# DATA SUPPLIED start

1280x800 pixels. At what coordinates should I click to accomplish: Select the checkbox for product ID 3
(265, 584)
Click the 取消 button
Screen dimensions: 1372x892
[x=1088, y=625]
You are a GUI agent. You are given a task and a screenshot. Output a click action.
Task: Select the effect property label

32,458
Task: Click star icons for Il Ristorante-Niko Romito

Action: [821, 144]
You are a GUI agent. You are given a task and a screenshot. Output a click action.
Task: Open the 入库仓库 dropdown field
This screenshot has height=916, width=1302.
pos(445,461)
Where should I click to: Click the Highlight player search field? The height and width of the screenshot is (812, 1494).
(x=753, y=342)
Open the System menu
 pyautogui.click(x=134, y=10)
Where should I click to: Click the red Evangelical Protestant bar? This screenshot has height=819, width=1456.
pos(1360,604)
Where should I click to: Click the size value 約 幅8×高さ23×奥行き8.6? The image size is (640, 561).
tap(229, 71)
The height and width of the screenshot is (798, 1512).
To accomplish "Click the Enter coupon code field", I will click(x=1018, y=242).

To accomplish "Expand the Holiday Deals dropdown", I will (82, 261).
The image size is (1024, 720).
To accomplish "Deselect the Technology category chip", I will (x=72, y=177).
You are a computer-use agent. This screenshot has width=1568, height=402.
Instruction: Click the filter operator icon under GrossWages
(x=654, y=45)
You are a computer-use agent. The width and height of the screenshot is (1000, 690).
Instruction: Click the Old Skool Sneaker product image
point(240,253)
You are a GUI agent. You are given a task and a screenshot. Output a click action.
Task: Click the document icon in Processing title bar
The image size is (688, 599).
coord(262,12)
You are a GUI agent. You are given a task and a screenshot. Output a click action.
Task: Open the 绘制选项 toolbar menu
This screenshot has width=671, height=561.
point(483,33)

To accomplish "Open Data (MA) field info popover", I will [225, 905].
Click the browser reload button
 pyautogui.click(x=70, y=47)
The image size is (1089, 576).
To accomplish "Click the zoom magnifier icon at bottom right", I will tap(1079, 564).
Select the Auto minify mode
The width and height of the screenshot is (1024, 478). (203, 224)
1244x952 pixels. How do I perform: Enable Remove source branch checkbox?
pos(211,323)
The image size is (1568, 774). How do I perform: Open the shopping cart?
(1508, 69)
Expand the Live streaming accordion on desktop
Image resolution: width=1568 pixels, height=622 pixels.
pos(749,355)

# DATA SUPPLIED end

> PROBLEM DESCRIPTION:
Extract the listing above word for word, starting at the line that contains "Open the System menu" and stopping after its final line.

> TASK SOLUTION:
Open the System menu
 pyautogui.click(x=134, y=10)
Where should I click to: Click the red Evangelical Protestant bar? This screenshot has height=819, width=1456.
pos(1360,604)
Where should I click to: Click the size value 約 幅8×高さ23×奥行き8.6? The image size is (640, 561).
tap(229, 71)
The height and width of the screenshot is (798, 1512).
To accomplish "Click the Enter coupon code field", I will click(x=1018, y=242).

To accomplish "Expand the Holiday Deals dropdown", I will (82, 261).
The image size is (1024, 720).
To accomplish "Deselect the Technology category chip", I will (x=72, y=177).
You are a computer-use agent. This screenshot has width=1568, height=402.
Instruction: Click the filter operator icon under GrossWages
(x=654, y=45)
You are a computer-use agent. The width and height of the screenshot is (1000, 690).
Instruction: Click the Old Skool Sneaker product image
point(240,253)
You are a GUI agent. You are given a task and a screenshot. Output a click action.
Task: Click the document icon in Processing title bar
The image size is (688, 599).
coord(262,12)
You are a GUI agent. You are given a task and a screenshot. Output a click action.
Task: Open the 绘制选项 toolbar menu
This screenshot has width=671, height=561.
point(483,33)

To accomplish "Open Data (MA) field info popover", I will [225, 905].
Click the browser reload button
 pyautogui.click(x=70, y=47)
The image size is (1089, 576).
To accomplish "Click the zoom magnifier icon at bottom right", I will tap(1079, 564).
Select the Auto minify mode
The width and height of the screenshot is (1024, 478). (203, 224)
1244x952 pixels. How do I perform: Enable Remove source branch checkbox?
pos(211,323)
The image size is (1568, 774). How do I perform: Open the shopping cart?
(1508, 69)
Expand the Live streaming accordion on desktop
Image resolution: width=1568 pixels, height=622 pixels.
pos(749,355)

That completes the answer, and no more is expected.